Interior Air Quality Design

There will never be a better time to put Indoor Air Quality & Interior Design in one conversation than now. As we are in the midst of a once in a century pandemic, it is high time to set our sights on designing for airflow, comfort and space as key considerations during the initial conceptualization and feasibility studies for an interior project. 

It takes two hands to clap 

As designers, it will be easy for us to adapt and there are tons of information with regards to integrating Indoor Air Quality design methodologies into our projects, but first, we have to convince our clients about how important it is and what are the gains that can be achieved by spending extra dollars to achieve good IAQ in interior spaces.   

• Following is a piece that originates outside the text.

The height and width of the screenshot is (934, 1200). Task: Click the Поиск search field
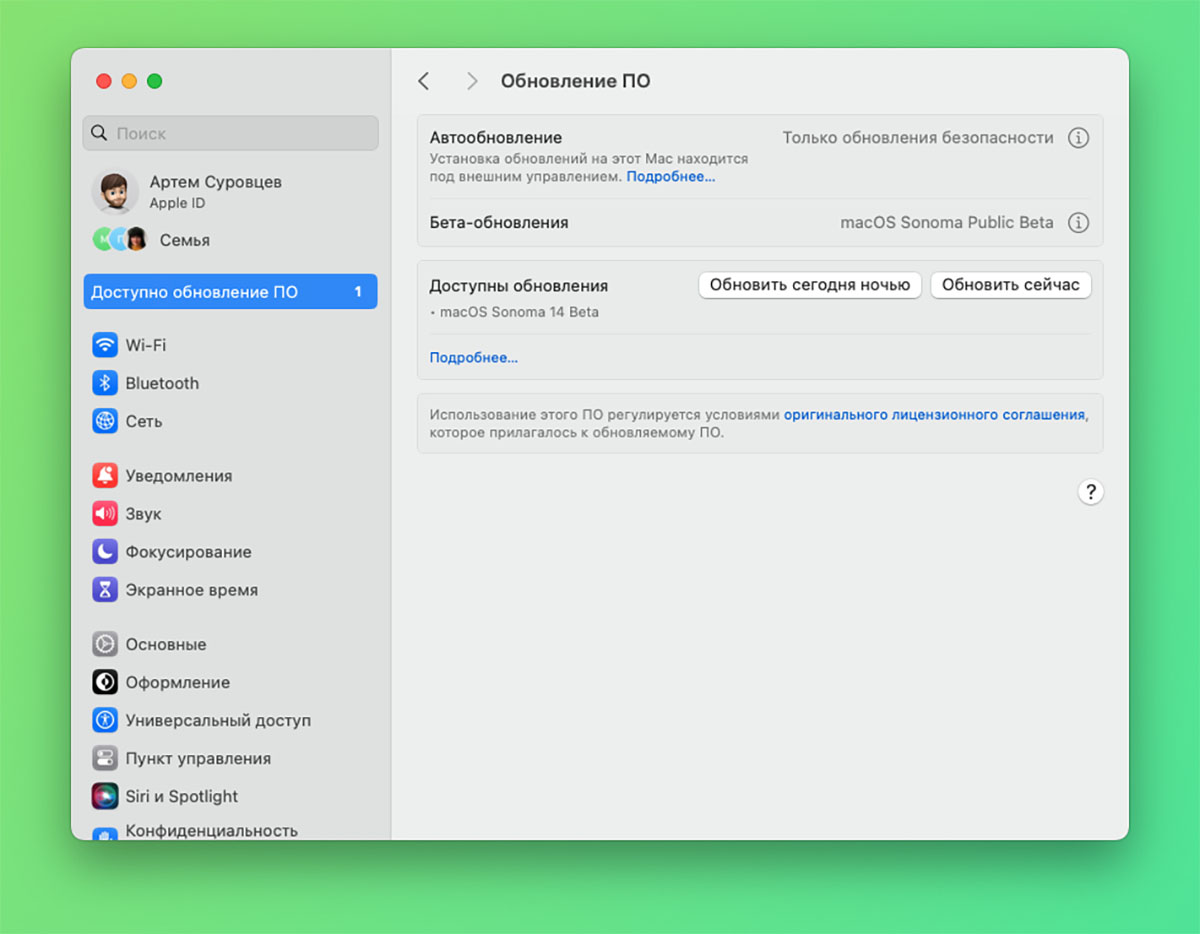tap(230, 133)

For context and a broad understanding, an air pollutant is solid particles, gas, or liquid droplet in the air that adversely affects human health. Air pollutants are classified into 3 categories:

  1. Biological contaminants (bacteria, viruses, moulds, dust mite allergens, animal dander, pollen)
  2. Chemical pollutants (tobacco smoke, VOC’s, carbon monoxide and nitrogen dioxide)
  3. Particulates (dust, dirt, sawdust, drywall powder, and other substances that can be created within or drawn into the building)


  • Protect employees and visitors from being exposed to COVID-19 causing coronavirus and other disease-causing pathogens
  • Increase productivity and less absenteeism by controlling the spread of disease-causing virus and bacteria being passed around the workplace
  • Fresh air increases our ability to reason, retain information, and maintain focus. 
  • Address occupant perceptions and susceptibilities (i.e. allergies and asthmatic conditions)
  • With proper design and implementation of IAQ protocols in the office, occupants will feel safe and have peace of mind
  • Early detection of air pollutants, contaminants and biological substance from defective mechanical ventilation systems and leaking pipes could be avoided and remedied before poisonous gases reach dangerous levels.
A study led by industry-leading health and building experts even finds that doubling the ventilation rate in the standard office — which costs less than $40 per person per year on average — results in an 8% improvement in employee performance. This 8% increase translates into a $6,500 increase in productivity overall, each year.


1. Integrate real plants & greenery to the office

Current office trends are moving to the “Biophilic Workplace” or those with splashes of greenery all thought the office.   

Benefits of a Green Workplace are: 

  • general air purification of volatile pollutants and dusts
  • reduction of headache by up to 24%
  • reduction of eye irritation by up to 52%
  • reduction of energy consumption for room ventilation by 15%
  • increase in work productivity by 20%

The reports shows that increased indoor air circulation increases cognitive skills by as much as 61%. Furthermore, green offices that reduce air pollution improve our intelligence and cognitive capabilities by 101% compared to standard buildings.

Read More About: Nordea Green Office

2. Natural light & flexible spaces

Dark spots and dimly lit areas are more susceptible to mould growth and other micro-organisms that thrive in darkness. Encourage the use of natural light when designing spaces.

If possible let the light pass from space to space by integrating more glass and transparent or translucent materials that will make the space brighter.    

Operable walls and sliding doors will also provide better air circulation from one space to another. After using the space make sure that the walls car widely opened for stale air to escape.

3. Spacious layouts, open ceilings and multi-purpose space. 

In the “New Normal” companies and businesses may continue to adapt the work from home model. This will result in a less crowded office and more wide-open space for designers to play with.  

High open ceilings are good for air circulation that means there is more volume for the fresh air to circulate decreasing the increase in CO2 even for more crowded space. *Carbon Dioxide in the air is produced by human breathing.    

There will also be a more liberal approach in space planning by expanding the personal space bubble to double its size.  Physical distancing should encourage designers to consider putting more emphasis in airflow and space. That means the further people are from each other the less chance of airborne pathogens will be transmitted from human to human in indoor spaces.     

Besides Interior Air Quality design, the need for mechanical air cleaners and disinfection devices are important to ensure that airborne pathogens will be eradicated and pollutants filtered and disposed of through the return air ducts. This countermeasures not only save lives but are also cost effective.